The 2012 NASCAR Sprint Cup Series champion hails from Michigan, and not only is Keselowski the first resident of the Great Lakes State to take the championship but he now is the first race car driver to have the “Big Mac” all to himself as he drove his No. 2 Miller Lite Ford from one end of the 2,626 mile bridge to the other where he was greeted by the media and fans.
Of course the bridge had to remain open but with respect to the normal traffic, spacing was provided between the race car and other traffic. The only other occasion that the bridge has been partially closed to traffic is on Labor Day each year; however only two of the lanes are closed to allow walkers, including state and national dignitaries, to participate in the annual Mackinac Bridge Walk.
Indeed for Keselowski, it was an honor to drive his “Blue Deuce” across the bridge on May 29th.
Like many who cross the bridge, Keselowski had to pay his $4.00 toll – both ways – plus deal with the winds.

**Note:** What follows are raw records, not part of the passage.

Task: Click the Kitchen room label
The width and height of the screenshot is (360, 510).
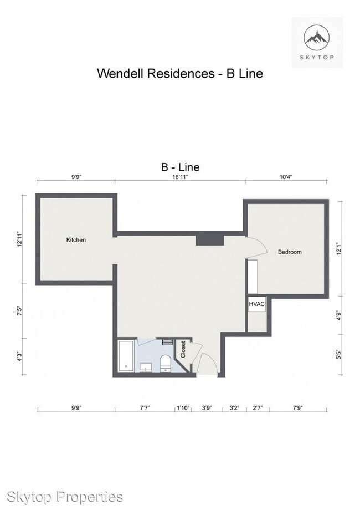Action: pos(76,240)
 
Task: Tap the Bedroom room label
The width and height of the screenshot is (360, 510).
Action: pos(290,252)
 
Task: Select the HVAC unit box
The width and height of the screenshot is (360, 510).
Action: pos(256,304)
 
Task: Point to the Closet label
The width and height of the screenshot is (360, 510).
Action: pos(183,349)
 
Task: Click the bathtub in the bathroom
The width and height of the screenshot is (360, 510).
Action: pos(126,356)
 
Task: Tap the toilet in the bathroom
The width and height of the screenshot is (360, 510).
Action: pos(166,363)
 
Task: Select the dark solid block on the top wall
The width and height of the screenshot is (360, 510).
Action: pos(210,240)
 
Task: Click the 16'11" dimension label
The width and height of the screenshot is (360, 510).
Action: pos(181,177)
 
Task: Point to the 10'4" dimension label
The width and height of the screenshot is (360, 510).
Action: pos(286,177)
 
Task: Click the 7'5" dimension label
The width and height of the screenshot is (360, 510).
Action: pos(20,311)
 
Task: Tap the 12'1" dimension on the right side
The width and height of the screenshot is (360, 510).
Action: pos(339,249)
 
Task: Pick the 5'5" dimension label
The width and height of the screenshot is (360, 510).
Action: pos(339,355)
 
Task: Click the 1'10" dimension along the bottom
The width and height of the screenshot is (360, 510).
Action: pos(183,408)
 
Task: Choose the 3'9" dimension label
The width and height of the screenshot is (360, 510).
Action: pos(207,408)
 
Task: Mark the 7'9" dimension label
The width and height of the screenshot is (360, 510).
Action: pos(297,408)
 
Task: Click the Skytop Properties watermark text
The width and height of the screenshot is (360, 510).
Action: pos(65,497)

Yet he commented that the winds did not bother him as much as he “wanted to keep looking over the side because it was so beautiful.”
Keselowski was very pleased to be back home for a short time. "I think it's obviously a great place to be and I'm enjoying every second of it."
The bridge was illuminated blue at night to recognize Pure Michigan icons which has been an advertising program to draw visitors to the state that is surrounded by four of the Great Lakes. It was also lit up in honor of Keselowski and Michigan’s other resident Roger Penske, who just happens to be the championship owner of the No. 2 car. The lights also are to promote racing at Michigan International Speedway.
The lights will remain blue leading into the Quicken Loans 400 on June 16. A race that Penske and Keselowski hope to win.
For those who are unaware, the bridge was initially thought of back in the 1880s, and it took decades before it was operational. The Mackinaw Bridge was designed by engineer David B. Steinman and completed in 1957.
While Keselowski is racing at Dover, Delaware this weekend, his boss is busy in the Detroit area overseeing the IndyCar event on Belle Isle in Detroit. Penske was a driving force to revive the motor sports event in Detroit.
Side note: All the funds were privately donated and no monies came out of the state funds nor the taxpayers of the great state of Michigan.